[DATA RECORDS]

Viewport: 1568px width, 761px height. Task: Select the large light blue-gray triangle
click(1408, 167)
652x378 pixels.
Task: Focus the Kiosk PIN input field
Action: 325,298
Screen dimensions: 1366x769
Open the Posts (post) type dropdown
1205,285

[/DATA RECORDS]

● **EXERCISE PROMPT**:
Nothing but the full listing, copied exactly, belongs in the answer.

● **FINAL ANSWER**:
Viewport: 1568px width, 761px height. Task: Select the large light blue-gray triangle
click(1408, 167)
652x378 pixels.
Task: Focus the Kiosk PIN input field
Action: 325,298
Screen dimensions: 1366x769
Open the Posts (post) type dropdown
1205,285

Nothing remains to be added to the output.